Every hospital in the US that accepts Medicare (which includes nearly every hospital in the US) is required to give a detailed financial report to the Centers for Medicare and Medicaid Service (CMS) each year. These financial reports are called Medicare Cost Reports and all of the data from these reports going back to 1996 can be retrieved from CMS at this link. In other words, all of the financial data for nearly every hospital in the US since 1996 can be retrieved from a single source.
That’s the good news. Retrieving this data can be challenging though. In this section I will attempt to explain as clearly as I can exactly how to retrieve data that’s been submitted in the Medicare cost reports for anyone who wishes to do so.
First, all of the cost report forms hospitals are required to fill out can all be downloaded here. There are two separate sets of cost report forms. The 1996 cost report forms were used from 1996 until about April 2010 and the 2010 forms have been used since then. Each set contains several dozen forms for the hospitals to fill out.
These forms request an extensive amount of information about hospitals. This information ranges from basic financial questions about billing, revenue and operating costs to specific questions like how many square feet of floor space each unit has. Since not every form is copletely filled out by every hospital each year, the amount of information provided by each hospital varies.
The scope of my research centered on the questions hospitals answered on only three of the forms for each set of cost reports, so this explanation will focus mostly on that information. The process I’m explaining here can be applied to analyzing all cost report data though.
How the data is filed
Once the hospitals fill out their cost reports and submit them to CMS, the information from the forms is filed on two enormous CSV files for all hospitals in the US each year. The first CSV file is called the alpha. It contains all of the worded answers the hospitals provided such as answers to yes/no questions, in which city the hospital is located, etc… The second CSV document is the numeric document and contains all of the answers that are numbers, such as the total amount a hospital issued in billed charges that year.
The size of each of these documents presents the first real challenge to extracting the data they provide. For example, the numeric document contains about 350-400 megabytes of data each year or about 11 million lines of data. Documents this large can’t be opened as standard spreadsheets so you’ll need special software that can retrieve data from such huge documents.
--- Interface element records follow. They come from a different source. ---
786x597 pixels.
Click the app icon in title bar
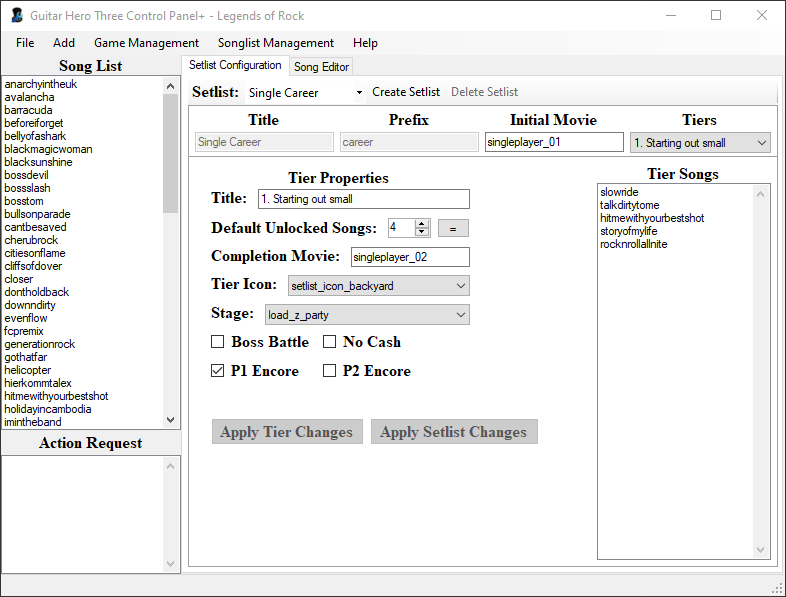pos(16,15)
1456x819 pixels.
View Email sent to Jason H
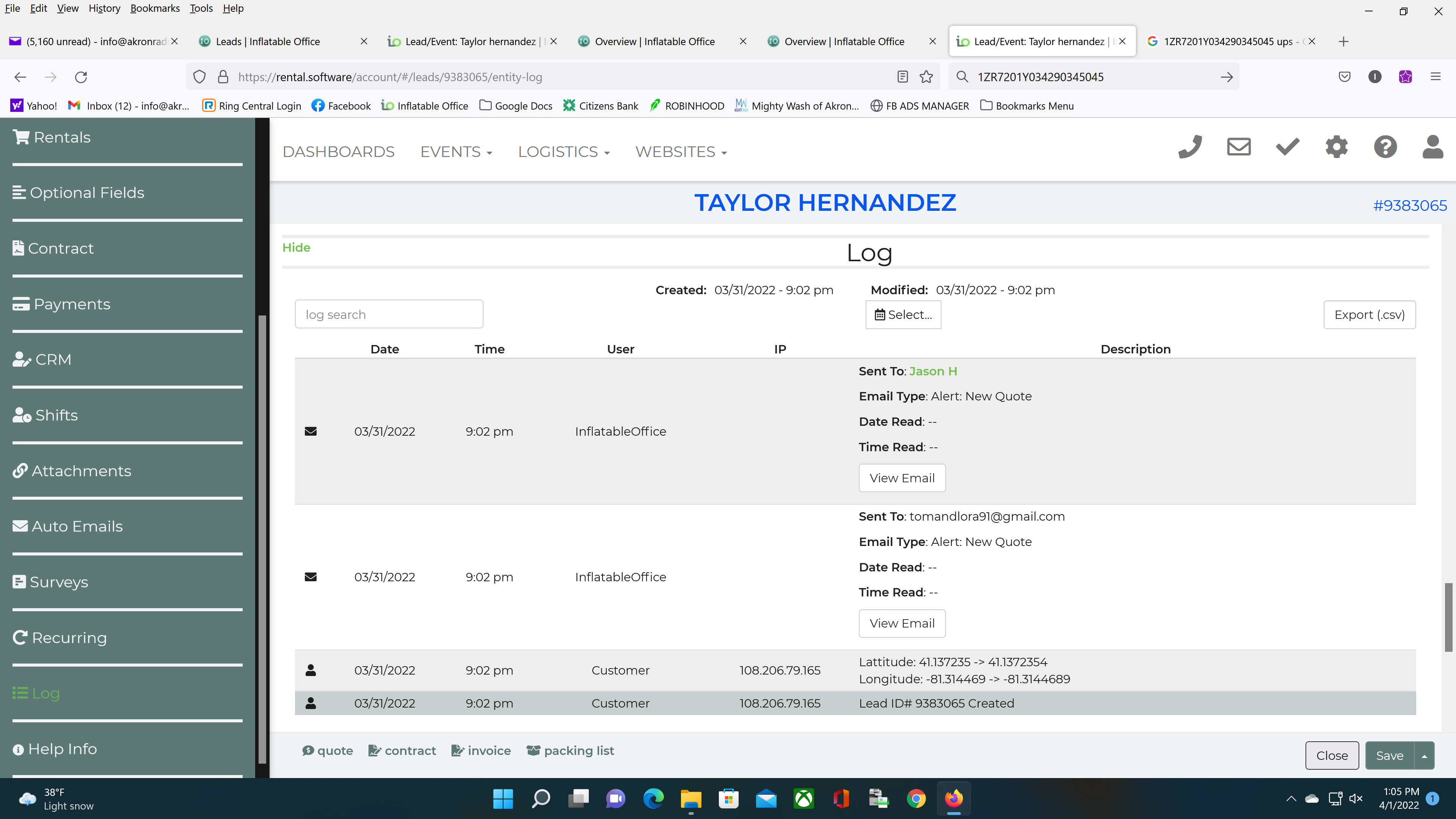[x=902, y=478]
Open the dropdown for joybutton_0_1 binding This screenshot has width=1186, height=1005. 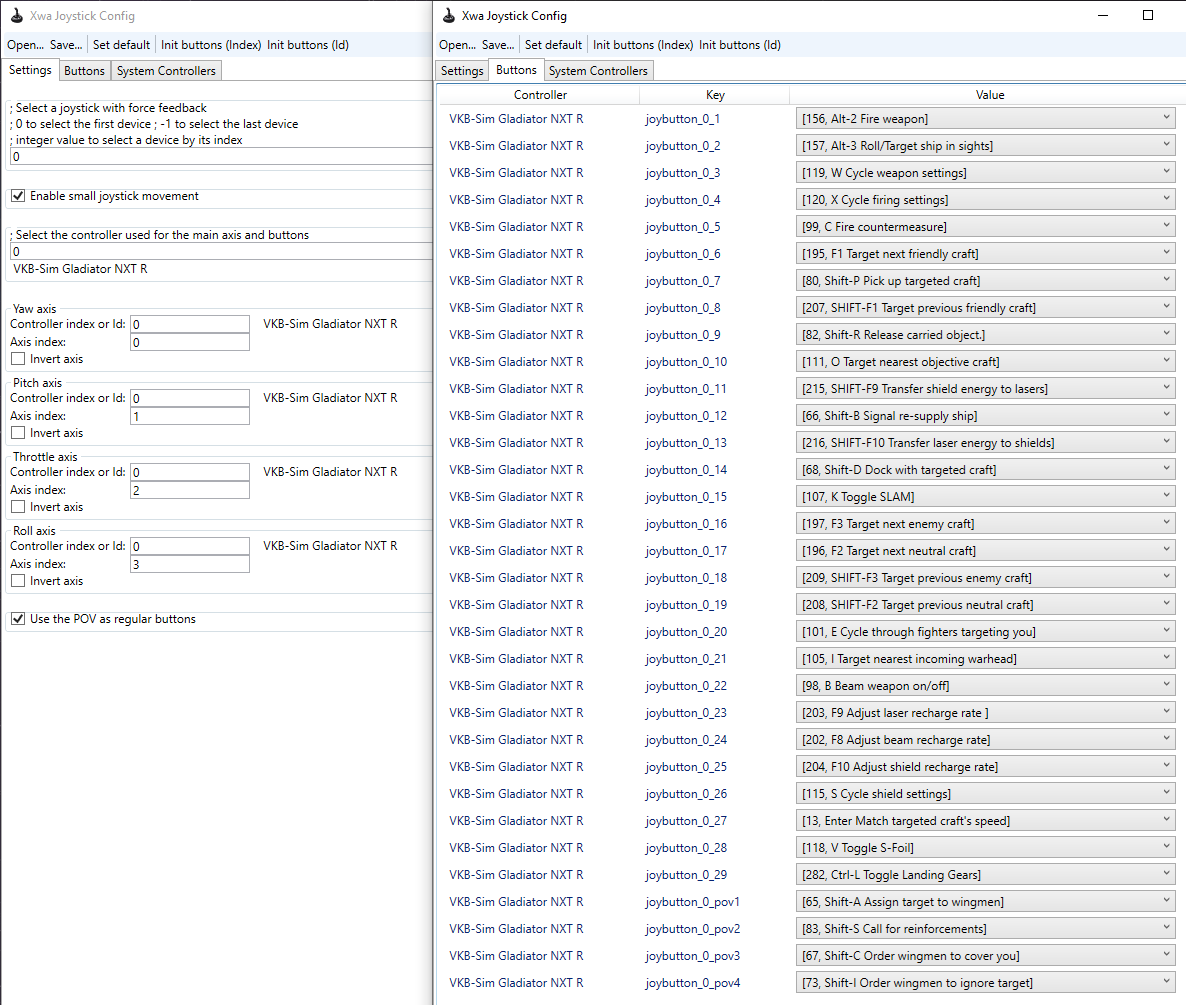pyautogui.click(x=1168, y=118)
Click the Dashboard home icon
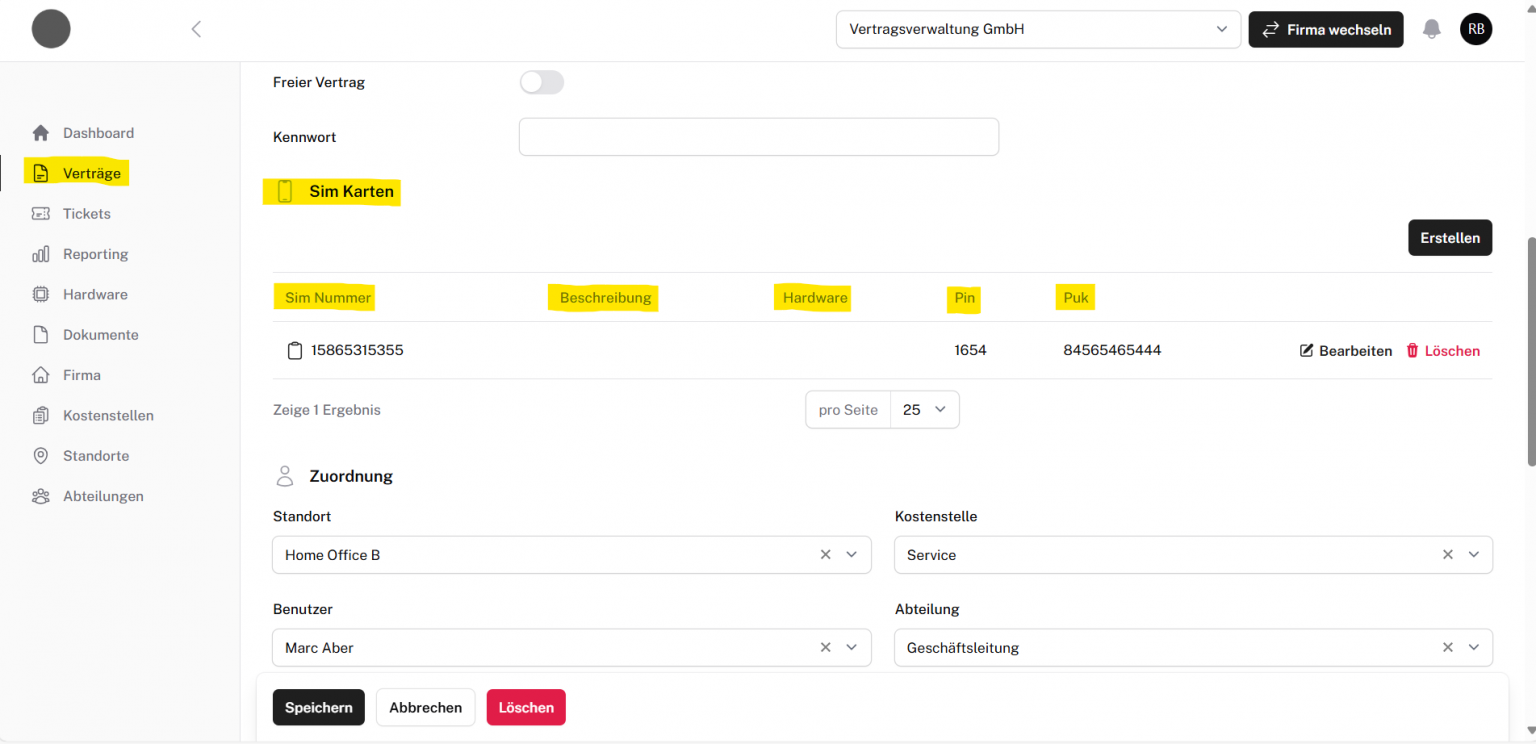The height and width of the screenshot is (744, 1536). pos(41,133)

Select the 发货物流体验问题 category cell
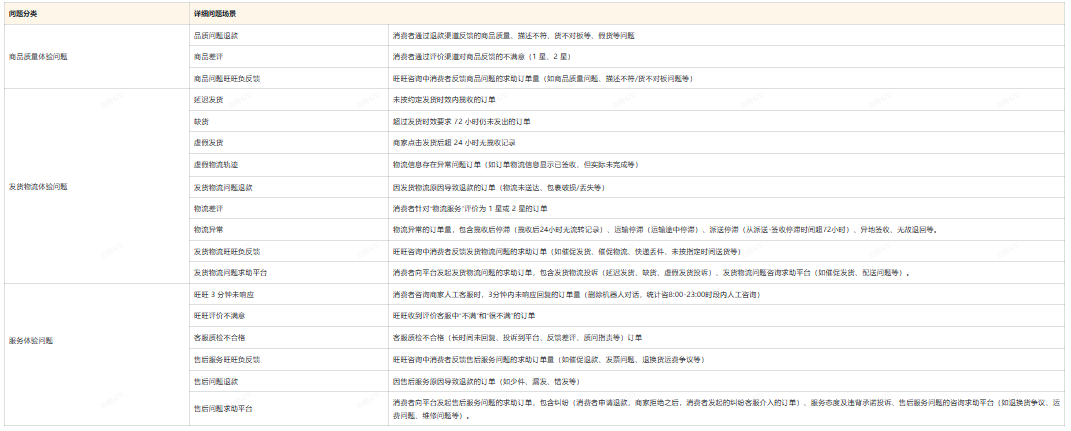tap(39, 187)
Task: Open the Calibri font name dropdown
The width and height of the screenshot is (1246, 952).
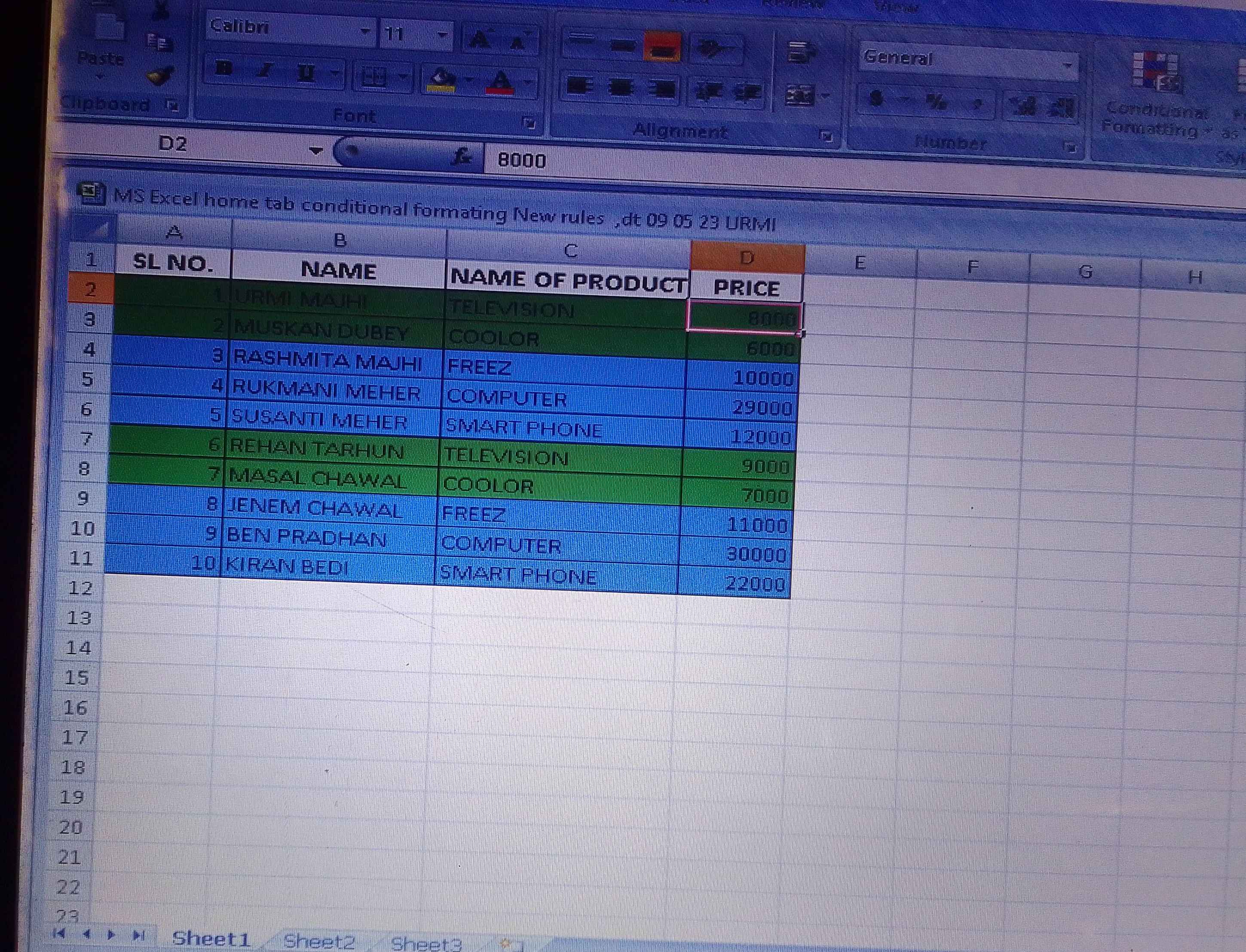Action: point(365,31)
If you try opening either document in Excel, about 90% of the data will be missing from the spreadsheet. Numbers won’t even try to open them.
Interpreting the data
The next challenge is interpreting the data you’ve retrieved. Every hospital in the US is filed under a different filing number each year. As an example, here is the numeric data from the cost report provided by a hospital in 2012. The information for this hospital was filed under the number 537439.
Of note: Medicare files these documents based on the beginning of the fiscal year for each hospital. So a hospital that has a fiscal year of 7/1/2012-6/30/2013 would be placed in the 2012 document.
So, which hospital provided this data? To find out, you first need to find that hospital’s filing number on a report that comes with the alpha and numeric documents. On this report you’ll find a hospital code number that corresponds to the hospital filing number for that year. Every hospital has a permanent code number that can be used to identify it. This permanent code number needs to be matched to the hospital’s filing code number for identification.
In the case of our example, hospital filing code 537439 can be found on line 5161 of the report (column A) which corresponds to hospital 50625 (column C). Going to the list of hospital codes, we can see that hospital 50625 is Cedars-Sinai hospital in Los Angeles.
On the first line, you can see that column A has the filing code, Column B shows an A followed by six zeros, column C shows a 100, D a 200 and E the number 23591105.
What do these entries mean? Column B lists the specific form which this entry was taken. In this case it was worksheet A. Column C lists the line on worksheet A and Column D shows the column for this entry. For both the line and column entries an extra two zeros are added to the listing.
So the first line of our data shows us that the answer for line one, column two of worksheet A for Cedars-Sinai hospital in 2012 was 23591105. Looking at worksheet A, you can see that column 2 line 1 is for “Capital related costs-building and fixtures. This means that Cedars-Sinai spent about $23.6 million on their building and fixtures between 7/1/2012 and 6/30/2013.
An index for the worksheet codes for all the cost report forms is here. The main focus of my research was on billing charges, total operating costs, actual hospital revenue and hospital census data. To get this information I used the data from three of the 1996 forms: Worksheets G2, G3 and S31 and three of the 2010 forms: Worksheets G2, G3, and S301.
For example, line one of column one on worksheet G3 asks for total patient revenue (also called gross patient revenue). This is the total amount the hospital billed for that year for all of the services it provided for both inpatients and outpatients. On line 8801 of the numeric document for Cedars-Sinai there’s an entry for G300000 (form G3), 100, 100 (line 1, column 1) for 10589887733. That means the total amount Cedars-Sinai billed for every service they provided that year was about $10.6 billion.
The code key for all of the data I retrieved for all of the hospitals is here.